The growth patterns of 6A and D39 wild types and their corresponding ΔphpP mutants grown under different stress conditions. The 6A and D39 wild types and corresponding ΔphpP mutants were grown in C+Y medium either under nonstress conditions (A and B) or various stress conditions (C to J) for a period of 10 to 12 h. The growth patterns of the indicated wild-type and mutants strains were spectrophotometrically measured at elevated temperatures (C and D), under high-salt conditions (E and F), at low pH (G and H), and under oxidative stress (I and J). The impact of oxidative stress on pneumococcal survival was measured based on the percentage of survival of the wild type and ΔphpP mutants (OD₆₀₀, 0.4) exposed to 50 mM H₂O₂ for different time periods. Each data point represents an average of three independent readings plus the standard deviation.

Fig 4

Effect of deletion of the phpP gene in pneumococcal adherence to human pharyngeal cells and biofilm formation. (A) The ability of 6A and D39 pneumococcal wild type strains and their corresponding 6AΔphpP and D39ΔphpP mutants to adhere to Detroit 562 human nasopharyngeal cells. (B) Ability to form biofilms by the wild type (6A and D39) strains and their corresponding ΔphpP mutant and phpP-complemented strains. The data represent means ± standard deviations of A₅₉₅ values from two independent experiments performed in 10 wells.

Fig 5

In vitro and in vivo StkP- and PhpP-mediated reversible phosphorylation of the response regulator Pn-RR06 of TCS06. (A and B) The StkkP-PhpP couple-mediated reversible phosphorylation of the wild-type Pn-RR06 (A) and its catalytic variant RR06D51A (B) as revealed in an in vitro kinase assay. The outcomes under various reaction conditions (shown on top) were measured by resolving proteins in the reaction mixtures by using 16% SDS-PAGE gels stained with Coomassie stain (lower panels) and corresponding autoradiograms (upper panels). MW, molecular mass markers, in kDa. (C and D) The specific phosphorylation at the threonine residues in both StkkP-phosphorylated wild-type Pn-RR06 (C) and RR06D51A (D), as determined by TLC. The TLC plates were sprayed with ninhydrin prior to autoradiography to detect phosphorylated Ser (pS), Thr (pT), and Tyr (pY) amino acids as, indicated by the arrows. (E) Determination of in vivo Thr phosphorylation of RR06 in 6A-WT and 6AΔphpP mutant strains. Western blot analysis showing the reactivities of immunoprecipitated RR06 from the whole-cell lysates of log-phase-grown 6A wild-type and 6AΔphpP mutant strains to mouse anti-RR06 antibody and anti-phospho-Thr antibodies.

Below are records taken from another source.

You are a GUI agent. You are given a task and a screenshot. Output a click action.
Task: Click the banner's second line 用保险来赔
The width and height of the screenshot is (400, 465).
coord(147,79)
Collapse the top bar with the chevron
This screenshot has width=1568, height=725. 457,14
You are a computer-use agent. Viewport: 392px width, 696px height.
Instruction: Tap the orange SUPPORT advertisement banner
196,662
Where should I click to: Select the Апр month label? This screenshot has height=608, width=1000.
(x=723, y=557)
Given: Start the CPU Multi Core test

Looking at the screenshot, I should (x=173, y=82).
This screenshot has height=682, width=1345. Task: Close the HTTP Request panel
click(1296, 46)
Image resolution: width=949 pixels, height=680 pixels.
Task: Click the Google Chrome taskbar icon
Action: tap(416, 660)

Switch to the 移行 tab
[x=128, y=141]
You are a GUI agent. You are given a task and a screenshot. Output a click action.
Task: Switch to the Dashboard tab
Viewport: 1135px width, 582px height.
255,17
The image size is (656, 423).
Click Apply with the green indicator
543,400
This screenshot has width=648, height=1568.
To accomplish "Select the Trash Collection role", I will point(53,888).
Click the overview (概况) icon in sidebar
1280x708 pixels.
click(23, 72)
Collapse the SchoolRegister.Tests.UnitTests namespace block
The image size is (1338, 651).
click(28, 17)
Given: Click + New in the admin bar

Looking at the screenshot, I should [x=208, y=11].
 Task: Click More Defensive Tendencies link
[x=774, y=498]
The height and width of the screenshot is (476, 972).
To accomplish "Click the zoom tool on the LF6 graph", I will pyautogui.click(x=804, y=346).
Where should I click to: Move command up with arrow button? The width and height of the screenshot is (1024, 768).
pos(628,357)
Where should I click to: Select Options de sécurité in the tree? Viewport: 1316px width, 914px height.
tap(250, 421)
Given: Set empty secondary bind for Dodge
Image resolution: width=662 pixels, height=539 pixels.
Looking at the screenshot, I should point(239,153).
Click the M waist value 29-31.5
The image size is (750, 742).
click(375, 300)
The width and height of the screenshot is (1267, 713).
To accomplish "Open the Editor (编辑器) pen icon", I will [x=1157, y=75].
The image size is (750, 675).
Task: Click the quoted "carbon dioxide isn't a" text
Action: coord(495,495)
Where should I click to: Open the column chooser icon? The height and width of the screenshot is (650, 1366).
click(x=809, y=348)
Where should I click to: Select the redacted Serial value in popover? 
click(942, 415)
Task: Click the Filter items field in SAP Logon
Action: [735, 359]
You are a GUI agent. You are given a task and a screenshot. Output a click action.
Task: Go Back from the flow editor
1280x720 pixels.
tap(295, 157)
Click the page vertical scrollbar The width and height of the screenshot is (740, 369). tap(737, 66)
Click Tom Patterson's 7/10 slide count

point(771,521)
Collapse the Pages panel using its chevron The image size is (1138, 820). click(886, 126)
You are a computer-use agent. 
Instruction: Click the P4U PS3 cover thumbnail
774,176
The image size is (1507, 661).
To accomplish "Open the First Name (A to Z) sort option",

MW, molecular mass markers, in kDa.

Fig 6

The ability of untreated and Thr-phosphorylated RR06 and its catalytic variant, RR06D51A, to bind to the promoter of cbpA. (A) Electrophoretic mobility shift assay (EMSA) showing slow-migrating DNA-protein complex (marked with a C), formed by different concentrations (in μM) of RR06 and RR06D51A with γ-³²P-labeled 26-bp PcbpA_26bp (marked with an F). (B) EMSA showing the ability of 20 μM and 40 μM RR06 to form DNA-protein complexes with PcbpA_26bp in the presence and absence of StkkP and PhpP. (C and D) EMSA- (C) and densitometry-based kinetic analysis (D) depicting the binding abilities of untreated and StkkP-phosphorylated RR06 (0.3 to 20 μM) to PcbpA_26bp. (E and F) EMSA- (E) and densitometry-based kinetic analysis (F) depicting the ability of untreated and StkkP-phosphorylated RR06D51A (0.3 to 20 μM) bind to PcbpA_26bp. Arrows in panlels D and F indicate the amount of native RR06 or RR06D51A required for achieving 50% of the maximum binding obtained by their corresponding phosphorylated forms.